The cumulative distribution function (CDF) is another important concept related to distributions. It gives the probability that a random variable is less than or equal to a certain value. For continuous variables, the CDF is the integral of the PDF, and it ranges from 0 to 1 as the variable progresses from its minimum to maximum possible values. The CDF provides a way to understand the cumulative probability up to a given point and is useful for comparing probabilities across different intervals of a distribution. Both PDFs and CDFs are essential in understanding and analyzing the behavior of random variables in probability and statistics.

While we won’t work much with any distributions directly, the concept of distributions will arise when we discuss physician learning. We will make several simplyfying assumptions to avoid doing much mathematical work with these distributions; however, it might be useful to understand key terms such as a “binomial”, “Bernoulli”, and the “Beta” distributions.

Bayes Theorem

Bayes’ Theorem is a fundamental concept in probability theory that allows us to update our beliefs based on new evidence. It relates the conditional probability of an event, given prior knowledge, to the likelihood of that event happening. In simple terms, Bayes’ Theorem helps us revise the probability of an event (such as having a disease) based on the accuracy of a test and the prior probability of the event occurring in the population. This theorem is particularly useful in fields like medical diagnostics, decision-making, and machine learning.

For two events, A and B, Bayes’ Theorem formula is as follows:

\[P(A|B) = \frac{P(B|A)P(A)}{P(B)}\]

As an example, suppose 1% of a population has a rare disease. A diagnostic test for this disease is 90% accurate, meaning that it correctly identifies 90% of people with the disease (true positive) and 90% of people without the disease (true negative). If a person tests positive, what is the probability that they actually have the disease?

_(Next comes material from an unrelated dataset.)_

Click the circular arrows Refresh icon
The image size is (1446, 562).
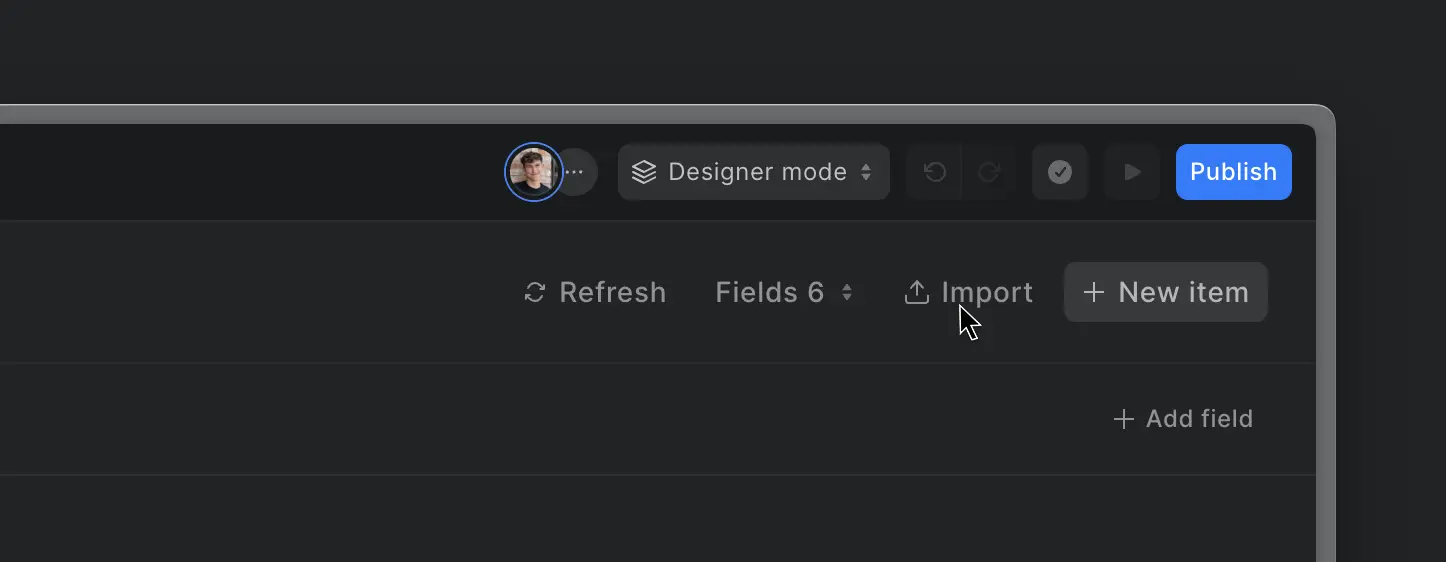[x=535, y=292]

Where: - \(P(A)\) is the probability of having the disease (prior probability). - \(P(B|A)\) is the probability of testing positive given that the person has the disease (test sensitivity). - \(P(B|\neg A)\) is the probability of testing positive given that the person does not have the disease (false positive rate). - \(P(B)\) is the total probability of testing positive, regardless of the actual disease status.

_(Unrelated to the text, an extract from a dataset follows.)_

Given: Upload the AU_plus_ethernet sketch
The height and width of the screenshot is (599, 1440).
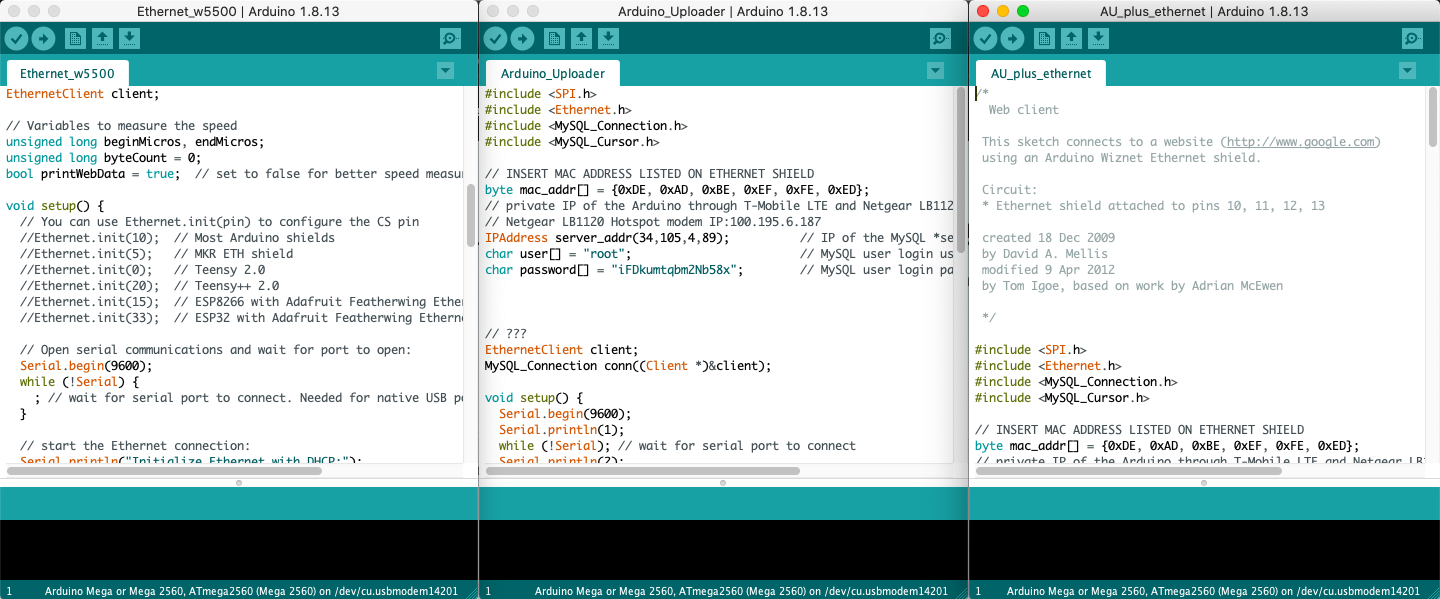Looking at the screenshot, I should [1013, 39].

We are looking to calculate \(P(A|B)\), which is the probability of having the disease given a positive test result.

# Define the known probabilities
P_A <- 0.01    # Probability of having the disease
P_not_A <- 1 - P_A   # Probability of not having the disease
P_B_given_A <- 0.90  # Probability of testing positive given disease
P_B_given_not_A <- 0.10  # Probability of testing positive without disease

# Calculate the total probability of testing positive (P(B))
P_B <- (P_B_given_A * P_A) + (P_B_given_not_A * P_not_A)

# Apply Bayes' Theorem to find P(A|B) - Probability of having the disease given a positive test
P_A_given_B <- (P_B_given_A * P_A) / P_B

# Display the result
P_A_given_B
[1] 0.08333333

Even though the test is 90% accurate, the probability of actually having the disease given a positive test result is only about 8.3%. This is because the disease is rare, affecting only 1% of the population.

Thus, it’s essential to consider both the accuracy of the test and the prevalence of the disease when interpreting diagnostic test results.